«Le voy a hacer una oferta que no podrá rechazar». «No es personal, Sonny. Son estrictamente negocios». «Algún día —y puede que ese día nunca llegue— te necesitaré para que me hagas un favor. Pero hasta ese momento, acepta mi amistad como regalo». Las frases pertecenen ya al imaginario colectivo. El Padrino, la película de Francis Ford Coppola basada en la novela de Mario Puzo, resultó ganadora de la lista de las 100 películas que cambiaron la vida de 100 artistas del cine hispanoamericano, publicada en El País Semanal.
¿Sorpesivo? Un tanto.

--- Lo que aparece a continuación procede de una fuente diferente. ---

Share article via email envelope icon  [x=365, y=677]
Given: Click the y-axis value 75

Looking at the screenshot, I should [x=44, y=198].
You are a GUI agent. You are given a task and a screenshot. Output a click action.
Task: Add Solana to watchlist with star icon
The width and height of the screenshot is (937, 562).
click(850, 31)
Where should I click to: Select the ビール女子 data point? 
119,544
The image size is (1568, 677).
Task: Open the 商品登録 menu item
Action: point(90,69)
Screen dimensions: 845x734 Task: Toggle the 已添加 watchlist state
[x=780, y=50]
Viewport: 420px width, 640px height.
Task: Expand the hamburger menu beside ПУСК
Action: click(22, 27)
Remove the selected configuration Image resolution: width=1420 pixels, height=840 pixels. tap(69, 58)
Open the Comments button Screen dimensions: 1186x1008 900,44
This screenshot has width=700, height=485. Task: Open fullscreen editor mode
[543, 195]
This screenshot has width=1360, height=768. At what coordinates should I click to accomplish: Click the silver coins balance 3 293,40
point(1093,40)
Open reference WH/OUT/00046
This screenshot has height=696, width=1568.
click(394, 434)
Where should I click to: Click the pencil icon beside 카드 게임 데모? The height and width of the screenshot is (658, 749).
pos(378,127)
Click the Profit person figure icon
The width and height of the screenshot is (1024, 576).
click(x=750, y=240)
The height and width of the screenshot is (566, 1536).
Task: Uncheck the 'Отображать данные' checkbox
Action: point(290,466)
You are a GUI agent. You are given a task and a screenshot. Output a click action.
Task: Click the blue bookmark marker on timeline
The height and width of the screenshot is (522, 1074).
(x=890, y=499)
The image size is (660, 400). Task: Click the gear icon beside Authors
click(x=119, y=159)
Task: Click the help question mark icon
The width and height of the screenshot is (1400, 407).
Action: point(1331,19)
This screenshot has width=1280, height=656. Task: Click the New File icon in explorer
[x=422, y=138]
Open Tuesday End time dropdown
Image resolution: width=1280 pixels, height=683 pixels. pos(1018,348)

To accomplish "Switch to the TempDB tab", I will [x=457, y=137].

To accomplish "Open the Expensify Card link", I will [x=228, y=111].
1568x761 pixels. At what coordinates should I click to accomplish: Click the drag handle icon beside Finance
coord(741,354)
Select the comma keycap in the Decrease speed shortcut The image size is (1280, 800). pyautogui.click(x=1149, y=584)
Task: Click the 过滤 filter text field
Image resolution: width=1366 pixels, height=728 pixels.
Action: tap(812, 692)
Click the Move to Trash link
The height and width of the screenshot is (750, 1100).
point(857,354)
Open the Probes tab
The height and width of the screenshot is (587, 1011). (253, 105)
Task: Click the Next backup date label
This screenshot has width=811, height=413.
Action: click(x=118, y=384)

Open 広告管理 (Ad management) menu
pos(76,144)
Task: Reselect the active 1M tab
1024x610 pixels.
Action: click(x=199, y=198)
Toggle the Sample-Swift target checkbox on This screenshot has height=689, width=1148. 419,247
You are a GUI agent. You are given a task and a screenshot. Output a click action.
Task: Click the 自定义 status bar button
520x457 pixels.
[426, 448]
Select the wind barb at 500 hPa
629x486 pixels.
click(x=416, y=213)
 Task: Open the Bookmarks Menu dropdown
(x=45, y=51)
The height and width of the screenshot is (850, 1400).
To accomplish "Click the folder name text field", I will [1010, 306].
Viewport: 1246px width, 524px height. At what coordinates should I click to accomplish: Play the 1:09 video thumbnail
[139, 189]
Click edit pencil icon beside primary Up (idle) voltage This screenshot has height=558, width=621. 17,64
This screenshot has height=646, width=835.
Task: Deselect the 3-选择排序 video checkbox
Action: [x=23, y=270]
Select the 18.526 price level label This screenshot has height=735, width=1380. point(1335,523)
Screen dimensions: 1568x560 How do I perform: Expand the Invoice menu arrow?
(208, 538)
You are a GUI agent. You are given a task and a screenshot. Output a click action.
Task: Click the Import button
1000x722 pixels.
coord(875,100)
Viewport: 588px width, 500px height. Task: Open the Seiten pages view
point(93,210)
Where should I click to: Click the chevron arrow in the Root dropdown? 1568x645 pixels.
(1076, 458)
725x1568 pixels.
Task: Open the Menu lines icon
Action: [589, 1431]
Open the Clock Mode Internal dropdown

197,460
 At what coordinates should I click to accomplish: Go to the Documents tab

Sobre todo si consideramos que este tipo de rankings habían estado dominados desde siempre por Ciudadano Kane y El acorazado Potemkin, cintas «de culto» que los críticos elevaban casi a la perfección por su innovación en el manejo de la fotografía y secuencias que juegan en el tiempo.
El director español José Luis Cuerda encuentra una posible explicación: «Lo que ha cambiado es el criterio, porque las películas siguen siendo las mismas. Ahí están, tan frescas y atractivas. ¿Qué tal ha resistido tal película el paso del tiempo? En realidad, podríamos preguntarnos ¿qué tal he resistido yo mismo el paso del tiempo? ¿En qué han cambiado mis gustos?».
Una probada del Top 100: de Billy Wilder se colocan tres cintas entre las primeras once, con El Apartamento en segundo lugar del ranking general. Lo que el viento se llevó, multilaureada en otros tiempos, cae hasta el séptimo de la lista. De Buñuel se cuelan dos películas entre las primeras quince y Hitchcock aparece hasta la posición 16, con Vértigo. Truffaut y Scorsese sólo figuran después de las 25 primeras. ¿Chaplin? Hasta el lugar 35. El humor negro de los hermanos Coen, en Fargo, cierra la lista.